Figure 2-3 Global bus architecture with Bi-FIFO [KYE-001]

Although, system performance is heavily dependent on the application running on the system, the bus architecture with an arbiter outperforms the segmented bus architectures due to the performance difference arising from synchronisation protocols. In the segmented bus architecture with registers for data transfer, there is a gap during the read and write time in the current processing core. However, bus architecture with Bi-FIFO shows the best performance for an algorithm that has many local variables, small loops and strong data dependency between functions because they can sequentially process functions with fast memory pointer increments between processors [KYE-001].

A crossbar switch bus architecture connects multiple inputs to multiple outputs in a matrix manner. Figure 2-4 shows a crossbar switch bus architecture. Inputs and outputs are connected through the cross wires and junction switches. All the input paths and output paths have the same bus width and operation frequency. The bus width is kept same so any input path can be connected to output path. With this simple and regular structure, the crossbar switch provides simultaneous multiple connections between its inputs and outputs. When competition for the same shared resource occurs, an arbiter resolves this situation based on any of the arbitration techniques like FIFO, time shared etc.
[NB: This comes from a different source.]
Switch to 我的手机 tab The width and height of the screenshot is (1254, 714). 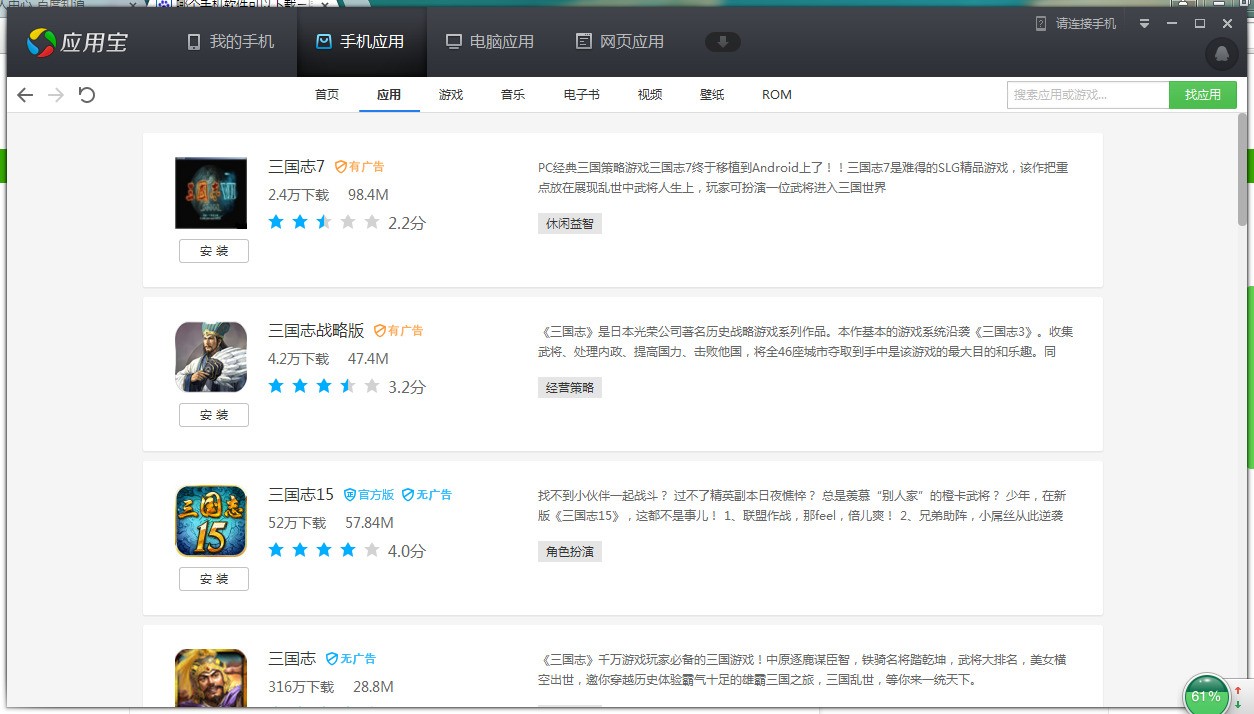[x=231, y=42]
Figure 2-4 Crossbar Switch Bus Architecture [KYE-001]

#### 2.3.2 Commercially developed shared buses

There are many shared bus architectures developed commercially, with most of the architectures developed to support the company's own cores. These bus architectures, share the same basic concepts, however, different performance tuning schemes are used to make them unique.
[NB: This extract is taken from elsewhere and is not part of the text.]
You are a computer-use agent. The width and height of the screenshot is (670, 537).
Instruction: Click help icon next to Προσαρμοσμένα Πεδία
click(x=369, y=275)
Figure 2-5 Avalon bus based system [ALT-002]

Developed by Altera, Avalon is a parameterised bus architecture mainly used for developing SoC architectures based on Nios processor [ALT-002]. Capable of transferring one data item 8-,-16-, 32-, 64-, or 128-bits wide, Avalon has a set of predefined signal types which can be used to connect the cores to its synchronous interface. Multiple bus master support is provided by Avalon along with complete specification for port connections and timing by which components communicate. Masters and slaves interact with each other based on a technique called slave-side (distributed) arbitration. Figure 2-5 shows an Avalon bus based system.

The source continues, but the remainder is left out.